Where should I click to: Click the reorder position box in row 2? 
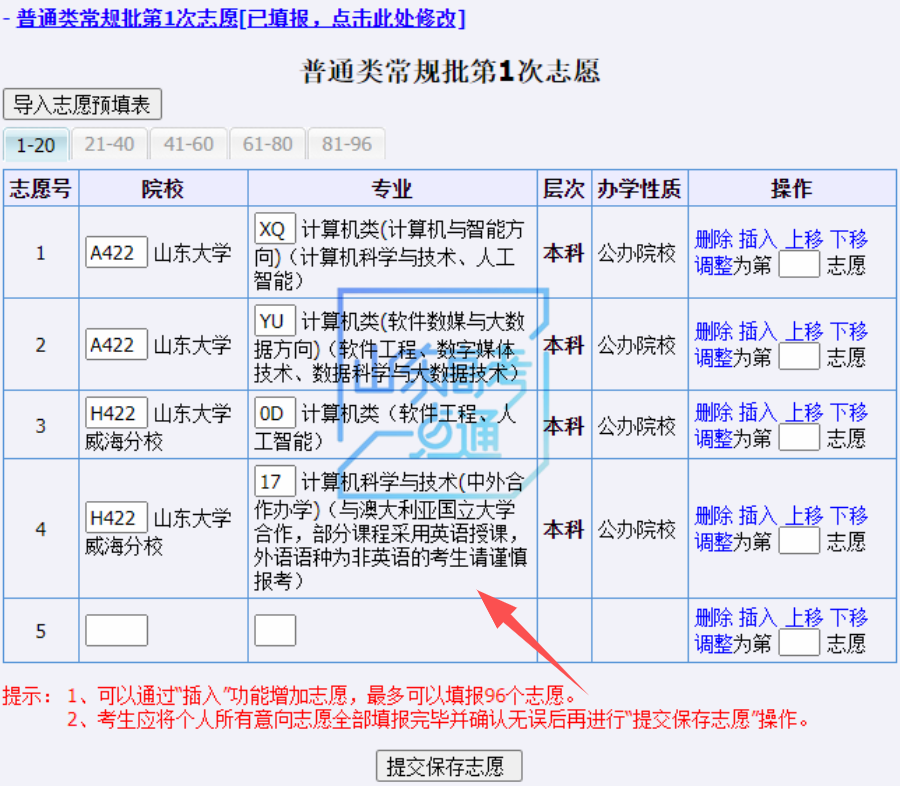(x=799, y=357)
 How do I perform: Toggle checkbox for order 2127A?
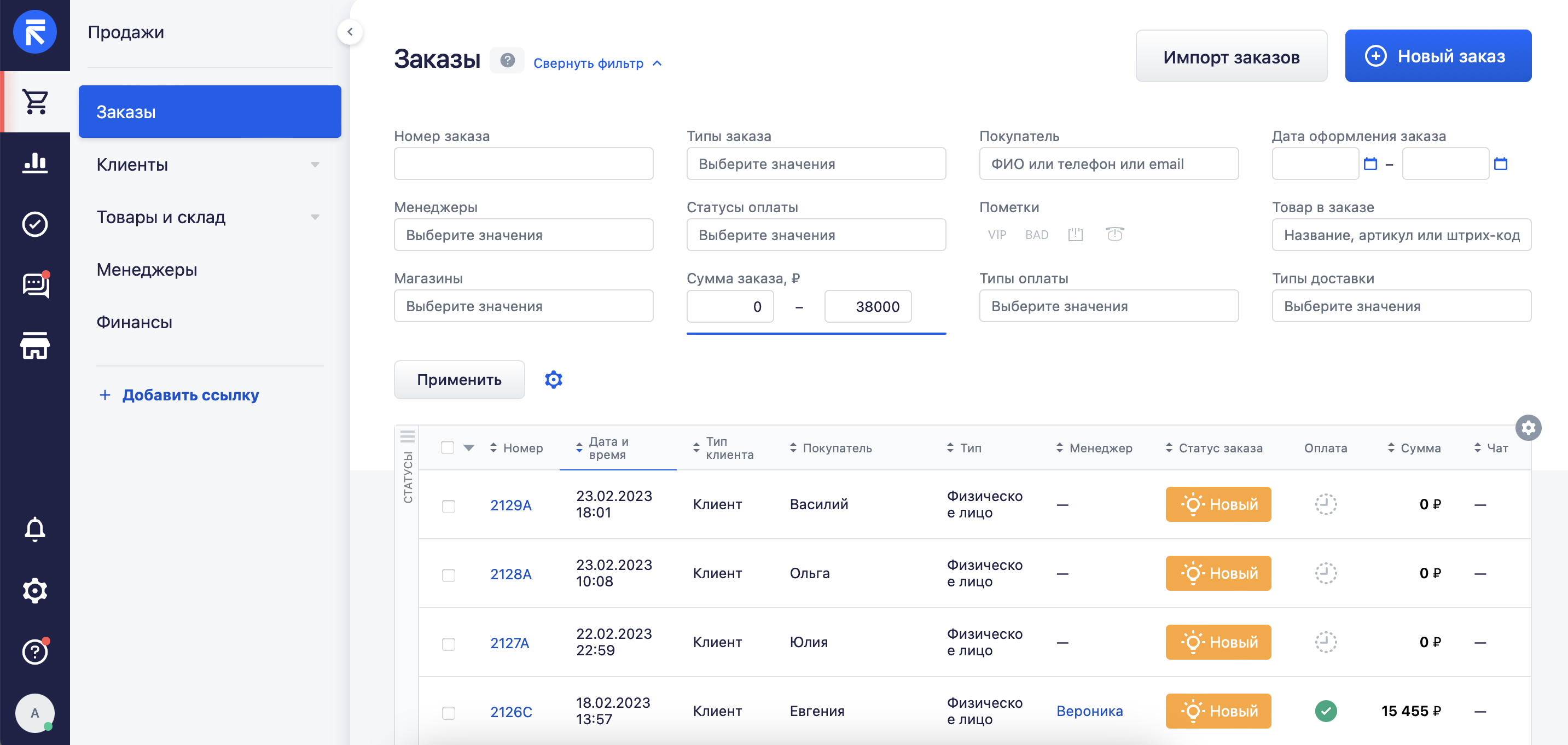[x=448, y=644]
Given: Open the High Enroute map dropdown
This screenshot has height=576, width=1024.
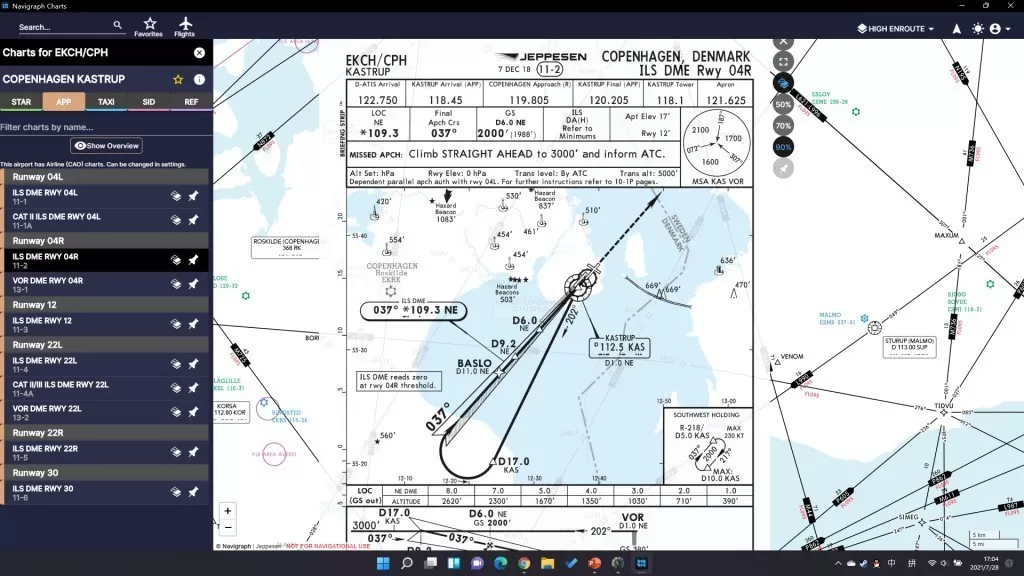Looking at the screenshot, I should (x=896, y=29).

★ ★ ★ ★ ★

### EXERCISE DESCRIPTION
Write the text lines of the records above as a Markdown table with the columns "No." and "Line". Number the rows, skip blank lines, and leave out the pictures.

### RESPONSE TO THIS EXERCISE
| No. | Line |
|---|---|
| 1 | Where should I click to: Click the reorder position box in row 2?  |
| 2 | (x=799, y=357) |
| 3 |  How do I perform: Toggle checkbox for order 2127A? |
| 4 | [x=448, y=644] |
| 5 | Given: Open the High Enroute map dropdown |
| 6 | This screenshot has height=576, width=1024. |
| 7 | Looking at the screenshot, I should (x=896, y=29). |